Eglise Saint-Ignace       

église des jésuites à Paris                

 


 

14° dimanche B

Marc 6, 1-6

 

 

 

 14ème dimanche

     Père Philippe Lécrivain, professeur au Centre Sèvres

 

Avec ce bref récit, Marc nous place au cœur de son évangile. Pour en mesurer toute la profondeur, nous devons nous souvenir de ce qui le précède et de ce qui le suit. Jésus, nous a-t-on dit, depuis qu’il réside à Capharnaüm, a parlé et agi avec force, il a enseigné et guéri avec succès. Mais nous savons aussi que son retour à Nazareth marque le commencement d’une nouvelle étape : parmi ses amis, il va en appeler douze et les envoyer en mission.
Comme on le voit, le moment est important, à la mesure de la question qui s’y pose : Qui donc est cet homme qui parle et agit avec autorité ? Qui donc est celui-ci au nom de qui nous devrions aller parler et agir ? En réalité, nous le voyons, entre le Nazareth d’hier et nos Nazareth d’aujourd’hui, la distance n’est pas très grande. Ne sommes-nous pas comme les compatriotes de Jésus, tendus entre l’étonnement et le scandale.

Certes, nous connaissons Jésus depuis longtemps. Nous sommes de ses familiers et il nous plaît de rappeler qu’il est l’un des nôtres, qu’il a travaillé au milieu de nous et que sa famille nous est bien connue. Marie, une femme de Nazareth, n’est-elle pas sa mère ? Mais, il n’en demeure pas moins que sa soudaine notoriété nous dérange. Pour qui se prend-il donc ? Cette question nous est familière. A chaque fois que quelqu’un nous surprend, en se montrant différent de nous, c’est elle que nous nous posons.
Pour qui se prend-il ? Sous ces mots, il y a de la gêne, mais aussi du mépris et de la rancœur. Sa renommée n’est-elle pas surfaite. Les rumeurs qui courent à son propos, ont-elles quelques fondements ? Bref, comme les compatriotes de Jésus, nous sommes choqués. Mais soyons sérieux et essayons d’être francs avec nous-mêmes. Que se cache-t-il sous cette attitude irréfléchie ? Nous rejetons Jésus au nom de ce que nous connaissons de lui, quitte à l’enfermer dans quelques clichés convenus. Mais n’y a-t-il pas quelque chose de plus profond ?

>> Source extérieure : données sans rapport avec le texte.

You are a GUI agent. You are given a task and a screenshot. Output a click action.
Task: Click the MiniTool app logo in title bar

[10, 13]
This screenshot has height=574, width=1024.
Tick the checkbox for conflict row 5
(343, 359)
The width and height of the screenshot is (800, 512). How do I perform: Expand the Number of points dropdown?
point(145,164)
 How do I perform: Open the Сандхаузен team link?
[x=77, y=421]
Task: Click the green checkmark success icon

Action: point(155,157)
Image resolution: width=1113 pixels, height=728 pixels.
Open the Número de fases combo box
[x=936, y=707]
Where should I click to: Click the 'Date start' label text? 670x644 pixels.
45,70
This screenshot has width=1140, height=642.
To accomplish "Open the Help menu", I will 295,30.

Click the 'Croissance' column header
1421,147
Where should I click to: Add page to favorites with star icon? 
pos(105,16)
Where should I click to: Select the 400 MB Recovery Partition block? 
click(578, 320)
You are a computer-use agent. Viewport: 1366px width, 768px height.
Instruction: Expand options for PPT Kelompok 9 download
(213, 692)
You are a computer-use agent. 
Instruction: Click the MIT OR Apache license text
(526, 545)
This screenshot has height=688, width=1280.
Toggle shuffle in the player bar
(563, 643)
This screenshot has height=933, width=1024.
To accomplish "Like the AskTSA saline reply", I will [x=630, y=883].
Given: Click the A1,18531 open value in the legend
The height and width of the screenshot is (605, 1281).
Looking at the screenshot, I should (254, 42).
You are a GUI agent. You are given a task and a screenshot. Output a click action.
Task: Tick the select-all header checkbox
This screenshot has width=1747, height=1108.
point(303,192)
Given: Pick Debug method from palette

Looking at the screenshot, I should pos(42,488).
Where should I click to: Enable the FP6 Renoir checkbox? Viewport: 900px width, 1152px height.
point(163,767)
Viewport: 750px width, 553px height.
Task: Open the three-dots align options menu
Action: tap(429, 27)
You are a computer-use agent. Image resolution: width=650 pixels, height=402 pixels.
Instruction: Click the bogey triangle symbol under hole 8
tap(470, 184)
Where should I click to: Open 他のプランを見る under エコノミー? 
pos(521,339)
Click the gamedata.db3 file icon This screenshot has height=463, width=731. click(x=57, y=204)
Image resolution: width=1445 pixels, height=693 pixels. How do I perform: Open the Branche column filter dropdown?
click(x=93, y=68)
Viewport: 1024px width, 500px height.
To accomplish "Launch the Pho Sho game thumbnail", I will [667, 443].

Finalement, et en vérité, nous le savons bien. Si nous nous demandons : Pour qui se prend-il ? D’où cela lui vient-il de parler et d’agir ainsi ? C’est pour ne pas nous poser une autre question : Qui est-il donc ? Et c’est ainsi que nous arrivons au cœur de l’évangile de Marc qui n’a été écrit que pour nous aider à répondre, à notre tour, à la question posée par Jésus à Pierre : Qui dites-vous que je suis ? Nous connaissons déjà la réponse – elle nous est donnée au terme du récit par le centurion qui confesse, au pied de la croix : Vraiment cet homme était le Fils de Dieu !
Dans nos Nazareth d’aujourd’hui, comme ceux et celles qui vivaient hier à Nazareth, nous voici porteurs d’une lancinante question : Qui est-il donc cet homme venu marcher sur nos chemins d’humanité, partager avec nous nos joies et nos peines ? Oui. Quelle est donc son identité profonde ? Une telle question ne peut pas nous laisser indifférents : ou nous répondons comme le jeune homme riche, c’est un rabbi, un maître de sagesse ; ou nous répondons comme Bartimée, l’aveugle, c’est un rabbouni, un ami dans l’intimité de qui il convient d’entrer.

Et nous savons que le premier n’entendit pas vraiment l’appel de Jésus à le rejoindre et qu’il partit tout triste, tandis que le second, sans craindre les ténèbres de sa cécité, s’est précipité vers lui et l’a suivi tout joyeux. Le suivre ou ne pas le suivre, y croire ou n’y point croire. Tel est le défi que Jésus nous lance dans nos Nazareth multiples et variés.

Aujourd’hui, comme hier, il est là nous proposant son humanité comme étant le meilleur chemin vers sa divinité. Mais, comme nous le rappelle Ignace de Loyola, au cœur des Exercices spirituels, pour accomplir ce passage, il faut beaucoup de pauvreté et d’humilité.